At a time of high inflation, the growth in sales of biscuits, the cheapest form of snacks, has turned out to be a boon for Britannia Industries, allowing the Nusli Wadia-owned company to gain shares from other foods. Also, the expansion in rural distribution has helped the company beat the slowdown being witnessed by other FMCG companies in rural markets.
While most FMCG players in staples to discretionary items witnessed a hit on their margins in Q2, dragged down by high inflation and lower volumes due to increase in prices of products, Britannia surprised the Street with an expansion in margins.
While the company reported a mid-single-digit volume growth of 4-5%, which appears modest, it came on the back of around 18% product price hike taken on a year-on-year basis. There has been a cumulative 32% rise in raw material inflation in commodities relevant to bakery in the past seven quarters, while Britannia has taken a 22% price hike during the period.
“We were the first ones to action price increases and we took it much ahead of the market,” Varun Berry, vice chairman and managing director, recently told analysts over an earnings call.
While raw material basket inflated 3% sequentially, this was offset by a 7% quarter-on-quarter increase in product prices. “This allowed Britannia to partly recoup gross margin, which was up 230 basis points q-o-q to 38.3%, sharply above. This, along with cost-saving measures, drove a 270-bps q-o-q increase in EBITDA margin to 16.3%, beating estimates,” said analysts at Jefferies.
The company has also been expanding its rural distribution and widening its reach, which has led to market share gains, while its peers are losing share. From 8,000 distributors in rural markets in March 2016, Britannia’s rural distributors count has surged 3.5x in the last six years and was at 28,000 in September 2022.
“This has helped us gain more share in rural. The share gains in rural are approximately one-and-a-half times what they are in urban. So, that has helped us, while a lot of companies have called out a slowdown in rural,” said Berry.
The number of outlets where the company distributes directly has gone up to 26 lakh, an increase of around four lakh compared with March 2022.
According to analysts, this has also been contributed by share gains in the Hindi belt. Share gains remain a consistent story with the 38th quarter of market share increase. The scope for further share gains remain, as the market share in UP is at 18% currently, versus 11% seven years ago. Share gains are higher in rural India by 50% versus urban.
Also Read: GST on more crypto deals off the table for now
“Britannia has gained further market share in Q2, while Parle appears to be losing share,” said analysts at Jefferies.
Innovation, too, seems to be paying off. According to Berry, the company’s Biscafe, launched in the June 2022 quarter, has seen a nearly three times revenue shift sequentially. New launches in biscuits in the June quarter ―Nutri Choice Seeds, Herbs & Protein – have done about 2.5x the revenue from Q1FY23 to Q2FY23. Similarly, a launch done only in the east market called Golmaal has also done well with 85% sequential increase in revenue. The company also expanded its Treat Croissant on a national level, which has seen a 70% growth q-o-q.
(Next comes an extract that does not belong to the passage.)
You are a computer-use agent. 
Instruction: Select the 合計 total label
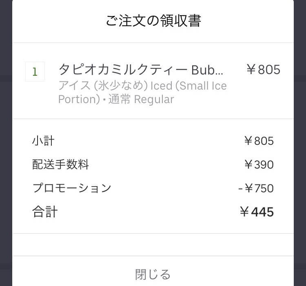[45, 212]
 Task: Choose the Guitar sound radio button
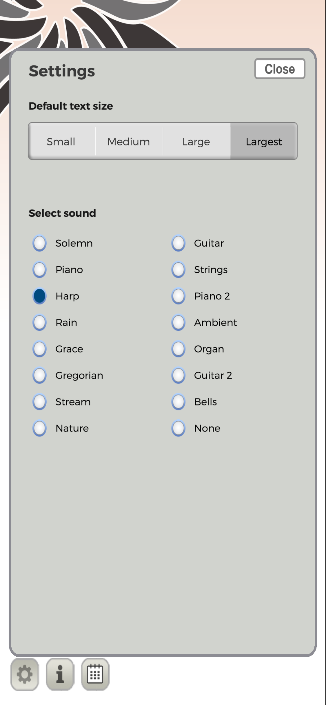pos(178,243)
Additionally, while biscuits as a category continue to grow, the company also reported profitable growth in bread and said the growth is back in rusk and cakes as well.
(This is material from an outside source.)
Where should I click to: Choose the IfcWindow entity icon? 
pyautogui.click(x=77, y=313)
“On cake, we have done a lot of new products like Marble Cake, which has actually given us very good revenue growth as well for the cake business, which has turned the corner and has started to do extremely well not just from top line perspective, but even from a profitability perspective,” Berry said.
Cost efficiencies also seem to be playing out well for the company. Britannia has got almost 1.5 times the cost efficiency that it used to get till last year. From 1x to 8x from 2013 to 2022-2023 financial year, and in the last one year, it has been from 5x to 8x, Berry said.
“Process automation, reduction of distance to market, optimal power sourcing, renewable energy, sourcing strategy, vendor development, packaging initiatives, not just from sustainability view point, but we have also been able to bring cost down, and vendors’ cost optimisation ― we have looked at various ways of optimising,” Berry told analysts.